His co-author, Sarang Shaikh, is a passionate engineer and entrepreneur hailing from Karachi. Like Eker, Shaikh is also a kindred traveller spirit, having visited 12 countries. He is very active with the Institute of Electrical and Electronics Engineers (IEEE), the biggest global professional association for electrical engineers. Living Globalised is his second book; the first was a motivational read titled Inspire Your Motivations. Shaikh is also a frequent speaker at local events and works with local non-governmental organisations.
An American and a Pakistani pen a book that brims with serendipity; the central message is along the lines of ‘if you try and extend yourself, you will have happy accidents’
The subtitle sums up the book in a nutshell: “the best adventures are powered by international perspective.” The book brims with serendipity; the central message is along the lines of ‘if you try and extend yourself, you will have happy accidents’. The mechanism by which this happens is twofold: the surprising possibilities of the human spirit and the enduring power of human connections. This mantra may sound incredibly simplistic and commonsensical — and it probably is — but the stories in the book testify to its effectiveness.

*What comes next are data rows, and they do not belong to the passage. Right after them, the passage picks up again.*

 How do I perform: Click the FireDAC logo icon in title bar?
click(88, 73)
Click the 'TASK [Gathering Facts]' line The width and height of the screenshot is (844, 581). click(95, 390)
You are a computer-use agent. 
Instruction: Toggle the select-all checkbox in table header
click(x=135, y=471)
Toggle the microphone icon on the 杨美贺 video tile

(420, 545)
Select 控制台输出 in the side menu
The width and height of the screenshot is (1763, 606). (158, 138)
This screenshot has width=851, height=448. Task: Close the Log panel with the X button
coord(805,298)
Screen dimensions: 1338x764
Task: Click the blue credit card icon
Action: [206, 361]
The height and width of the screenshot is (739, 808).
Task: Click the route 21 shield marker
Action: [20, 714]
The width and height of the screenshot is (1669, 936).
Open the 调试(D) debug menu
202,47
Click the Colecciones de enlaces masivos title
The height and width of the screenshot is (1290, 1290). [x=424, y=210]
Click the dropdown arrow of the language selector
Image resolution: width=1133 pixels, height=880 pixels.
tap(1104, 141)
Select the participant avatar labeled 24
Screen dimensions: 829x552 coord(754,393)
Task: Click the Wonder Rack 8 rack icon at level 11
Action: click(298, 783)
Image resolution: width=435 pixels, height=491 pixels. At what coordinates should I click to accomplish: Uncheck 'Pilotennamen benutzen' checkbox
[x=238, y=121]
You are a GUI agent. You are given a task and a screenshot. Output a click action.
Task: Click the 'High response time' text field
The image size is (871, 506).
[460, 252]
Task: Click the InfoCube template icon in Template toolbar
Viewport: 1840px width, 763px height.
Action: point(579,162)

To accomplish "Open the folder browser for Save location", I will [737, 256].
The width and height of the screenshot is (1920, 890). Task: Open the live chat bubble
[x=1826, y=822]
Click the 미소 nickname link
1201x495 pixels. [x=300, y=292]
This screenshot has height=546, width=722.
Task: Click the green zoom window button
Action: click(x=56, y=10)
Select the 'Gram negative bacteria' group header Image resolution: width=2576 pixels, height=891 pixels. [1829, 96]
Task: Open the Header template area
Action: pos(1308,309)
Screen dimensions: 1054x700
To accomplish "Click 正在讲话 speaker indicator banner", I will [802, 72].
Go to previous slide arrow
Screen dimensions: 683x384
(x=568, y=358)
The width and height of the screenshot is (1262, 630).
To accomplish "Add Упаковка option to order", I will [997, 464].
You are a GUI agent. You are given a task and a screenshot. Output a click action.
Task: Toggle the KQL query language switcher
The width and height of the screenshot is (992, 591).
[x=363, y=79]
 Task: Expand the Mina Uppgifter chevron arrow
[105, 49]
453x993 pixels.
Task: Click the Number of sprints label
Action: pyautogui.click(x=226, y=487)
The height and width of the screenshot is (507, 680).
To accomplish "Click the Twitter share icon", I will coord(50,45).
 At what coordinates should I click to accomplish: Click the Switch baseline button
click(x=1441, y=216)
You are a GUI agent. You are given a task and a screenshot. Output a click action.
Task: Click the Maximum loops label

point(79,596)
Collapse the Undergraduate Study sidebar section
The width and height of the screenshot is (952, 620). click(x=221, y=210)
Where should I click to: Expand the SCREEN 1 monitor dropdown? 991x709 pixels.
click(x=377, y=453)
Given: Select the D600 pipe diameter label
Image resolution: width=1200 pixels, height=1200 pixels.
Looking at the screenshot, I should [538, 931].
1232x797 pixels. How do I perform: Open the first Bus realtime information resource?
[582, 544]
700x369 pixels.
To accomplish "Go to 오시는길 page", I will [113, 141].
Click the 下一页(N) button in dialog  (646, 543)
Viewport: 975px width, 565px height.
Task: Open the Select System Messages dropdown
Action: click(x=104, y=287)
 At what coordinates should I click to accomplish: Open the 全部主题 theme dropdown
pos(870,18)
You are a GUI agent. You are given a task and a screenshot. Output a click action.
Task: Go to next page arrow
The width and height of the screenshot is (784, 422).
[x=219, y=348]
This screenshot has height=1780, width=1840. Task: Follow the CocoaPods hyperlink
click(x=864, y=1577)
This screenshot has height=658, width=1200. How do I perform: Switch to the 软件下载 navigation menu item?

The two authors write alternating chapters in the book. Most chapters present snapshots of a particular trip or event. Each starts with a pithy statement to highlight the theme of the chapter. For instance, in one chapter, Eker’s inspiration is summed up in the words: “There is a difference between interacting with and learning from the world around you. Take nothing for granted.” Shaikh starts off one of his with a quote from American writer and mountaineer John Krakauer’s book Into the Wild: “The core of man’s spirit comes from new experiences.” When writing about his experience of America, Shaikh paraphrases former American president Ronald Reagan: “America is too big for small dreams.”
The chapters conclude with mental action items and follow-up exercises to encourage the reader to appreciate the themes. These include thought exercises that are actually quite interesting. Readers are encouraged to engage with unfamiliar ideas, concepts, practices and even cuisine, and explore different eras via film or books, or by talking to different people and getting their perspectives.
Living Globalised abounds with interesting anecdotes and insights into different cultures. We are introduced to confections such as the Dutch buttered bread called hagelslag, and the lapis legit, which is a Dutch-Indonesian dessert comprising 20 to 30 layers of individually baked cake.
Eker’s experience of delivering his public talks is valuable for would-be speakers. As a one-time IEEE member myself and one who has visited his fair share of various international conference venues to present his work, I found myself nodding at quite a few insights the authors have highlighted, and especially their advice on how to learn and benefit from these.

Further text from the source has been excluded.